Extracted records:
* * * * * * * * *

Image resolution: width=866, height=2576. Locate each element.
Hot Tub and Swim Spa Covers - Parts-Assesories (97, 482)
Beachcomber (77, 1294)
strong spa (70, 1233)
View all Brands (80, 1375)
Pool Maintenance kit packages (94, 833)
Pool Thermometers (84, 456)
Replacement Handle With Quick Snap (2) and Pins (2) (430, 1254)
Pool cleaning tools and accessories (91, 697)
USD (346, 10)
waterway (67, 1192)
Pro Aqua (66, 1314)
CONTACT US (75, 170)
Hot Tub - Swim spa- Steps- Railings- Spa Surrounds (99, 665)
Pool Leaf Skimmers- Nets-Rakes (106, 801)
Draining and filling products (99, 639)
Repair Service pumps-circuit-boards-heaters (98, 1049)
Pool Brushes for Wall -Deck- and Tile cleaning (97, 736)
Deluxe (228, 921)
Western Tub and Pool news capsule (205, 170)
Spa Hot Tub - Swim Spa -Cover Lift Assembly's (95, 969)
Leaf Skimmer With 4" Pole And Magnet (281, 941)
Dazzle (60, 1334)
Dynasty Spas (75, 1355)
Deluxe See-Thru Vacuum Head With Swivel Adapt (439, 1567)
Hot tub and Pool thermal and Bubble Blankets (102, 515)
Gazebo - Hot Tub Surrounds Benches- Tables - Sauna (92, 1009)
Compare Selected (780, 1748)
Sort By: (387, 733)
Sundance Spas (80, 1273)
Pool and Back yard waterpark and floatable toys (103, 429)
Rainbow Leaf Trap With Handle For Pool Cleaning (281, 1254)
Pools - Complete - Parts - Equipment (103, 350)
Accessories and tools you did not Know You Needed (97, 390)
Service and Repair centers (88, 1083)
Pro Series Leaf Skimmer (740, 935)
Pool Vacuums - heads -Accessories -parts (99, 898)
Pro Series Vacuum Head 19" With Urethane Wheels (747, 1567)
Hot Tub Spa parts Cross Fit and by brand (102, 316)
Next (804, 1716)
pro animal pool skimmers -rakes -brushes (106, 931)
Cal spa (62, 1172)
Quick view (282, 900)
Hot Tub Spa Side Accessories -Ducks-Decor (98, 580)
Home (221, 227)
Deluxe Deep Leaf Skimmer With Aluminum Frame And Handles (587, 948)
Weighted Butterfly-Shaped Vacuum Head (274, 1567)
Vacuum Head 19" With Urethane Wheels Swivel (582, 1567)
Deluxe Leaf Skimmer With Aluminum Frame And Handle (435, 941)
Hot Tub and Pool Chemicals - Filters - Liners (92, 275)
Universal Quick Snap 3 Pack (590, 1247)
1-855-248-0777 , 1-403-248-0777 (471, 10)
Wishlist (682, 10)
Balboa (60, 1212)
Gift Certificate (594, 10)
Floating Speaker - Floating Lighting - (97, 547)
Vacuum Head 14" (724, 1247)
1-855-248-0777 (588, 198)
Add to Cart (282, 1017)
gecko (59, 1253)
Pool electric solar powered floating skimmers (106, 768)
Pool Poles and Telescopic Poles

* * * * * * * * *

**THE TASK:** For each line in the data that holds the word "Service", copy the line.

**YOUR SOLUTION:**
Repair Service pumps-circuit-boards-heaters (98, 1049)
Service and Repair centers (88, 1083)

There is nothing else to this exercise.